Environmental

Yukon River’s winter waters teeming with chinook salmon

Chinook salmon spend about a year and half in freshwater before making the journey to the ocean.

While chinook salmon tend to get the most attention during their epic spawning runs in the summer, Yukon’s waters are teeming with the fish year-round — including during the winter.

In fact, that’s when Yukoners are surrounded by the highest number of chinook, according to a Whitehorse fish biologist, although they’re hidden under the ice and much smaller than the bright-red giants most people are used to seeing. 

Yukon River chinook salmon will spend about a year and half in freshwater before making the journey to the ocean, which is much longer than their counterparts further down south. While some southern chinook juveniles will leave for saltwater their first summer, Yukon River chinook actually spend two winters in the watershed — the first, immediately after hatching, and the second as juveniles that will begin migrating in the spring. 

Newly-hatched chinook, which emerge from that year’s eggs in the early winter, are called alevin and spend the colder months biding their time in the gravel. (It’s unclear how many chinook salmon hatch every year, but a female salmon can lay between 5,000 to 10,000 eggs).

They eventually emerge as hungry little fry who spend the rest of their time in freshwater snapping up as many small invertebrates as possible, finding spots where the water doesn’t freeze and staying out of the way of predatory fish like pike. 

By the time the ice breaks up in the spring, Chinook who have made it through their second winter are only about the length of a finger but prepared to make the more than 3,000-kilometre journey to the Bering Sea. While there is a degree of the “mad rush” seen with the adult spawning migration, there are a few differences for young salmon heading for saltwater — they’re swimming with the current instead of against it, and are also eating along the way. 

The migration typically peaks in mid-June. About 95 per cent of the chinook salmon are now in the “smolt” life stage, having hit the ocean by mid-July, where they’ll spend several years before returning home. 

Not all juvenile chinook salmon make the journey, though — there are rare cases where male fish will actually spend their entire lives in freshwater, from hatching to spawning. 

Barker said those chinook are unofficially known as “sneakers,” because they only grow to about the size of a hand and can’t attract egg-laying females on their own when spawning season finally rolls around. 

 “They have to rely on the big ocean-going males to find females and convince them to spawn, and then they’ll dart in underneath them, hoping not to be detected and release milt to fertilize those eggs,” he explained. 

The unusual situation is an evolutionary gamble of sorts.
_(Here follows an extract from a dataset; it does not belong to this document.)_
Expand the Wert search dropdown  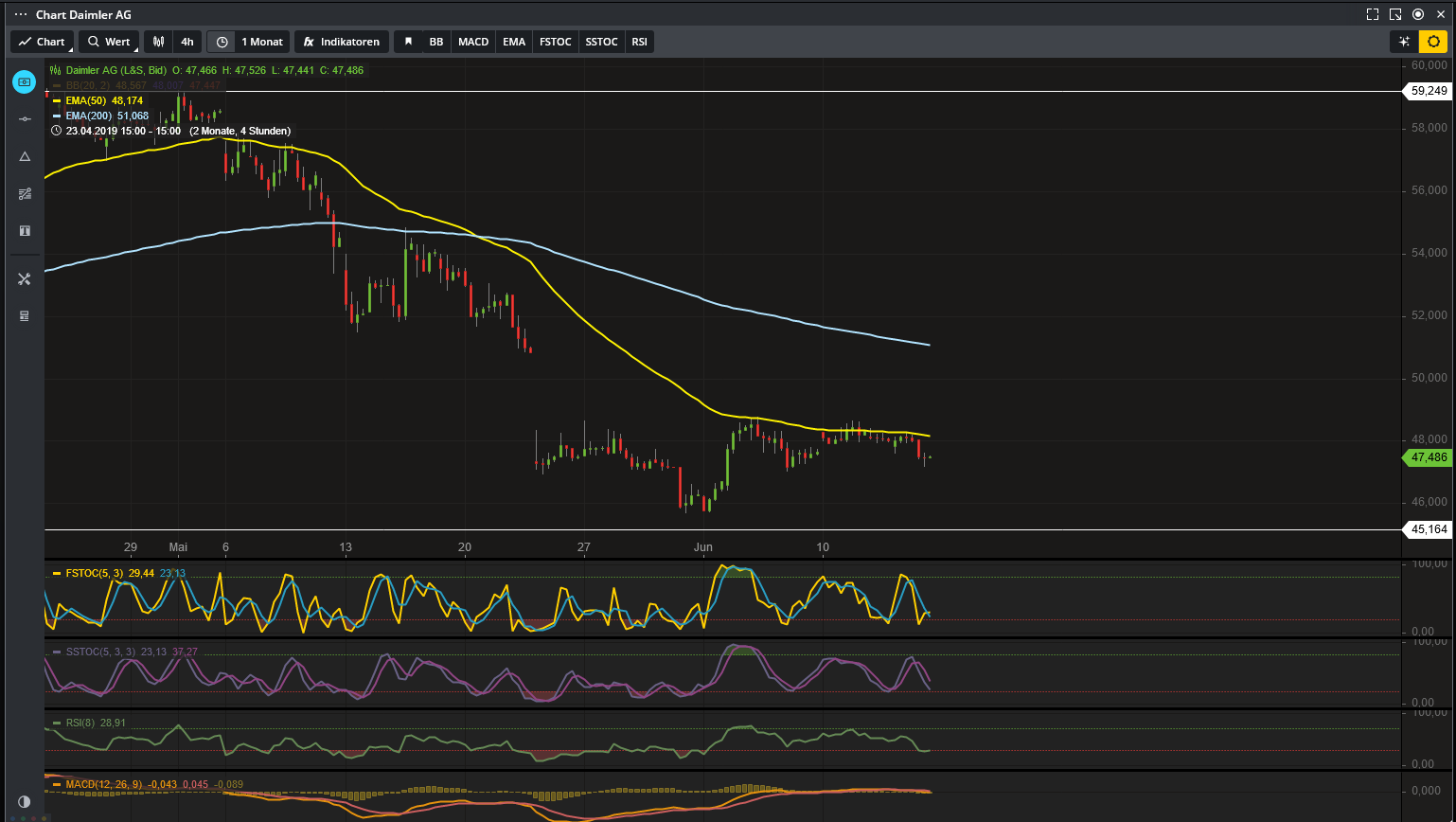(109, 42)
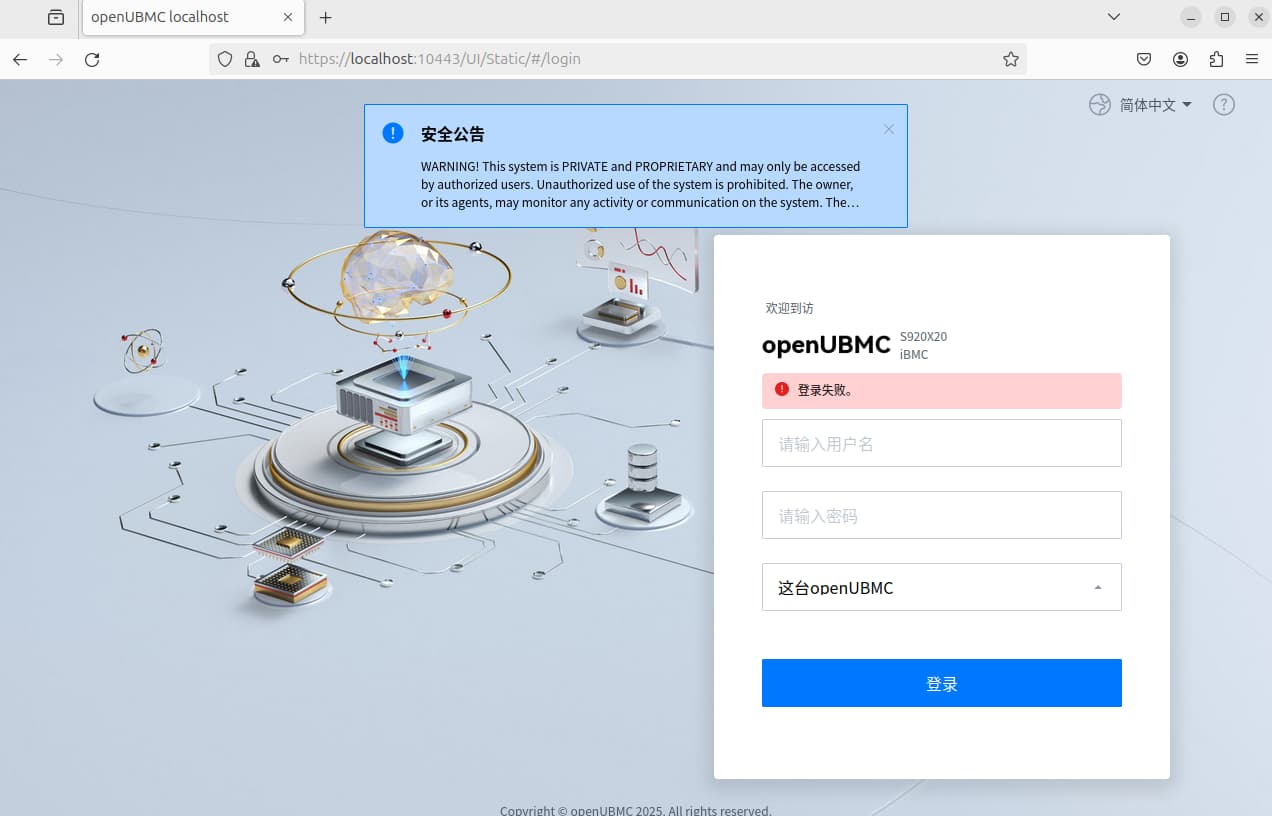Viewport: 1272px width, 816px height.
Task: Click the shield tracking protection icon
Action: (x=225, y=59)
On one hand, the longer a fish lives, the bigger it can get. Being a larger fish means being able to carry more eggs or milt, and having the ability to dig a better nest in the gravel. On the other hand, the longer anything is alive, the higher the chance it’ll die before it can reproduce. 

While Fisheries and Oceans Canada has done monitoring and survey work in the past, juvenile chinook salmon aren’t tracked nearly as closely as their adult counterparts; some parts of their world remain a mystery.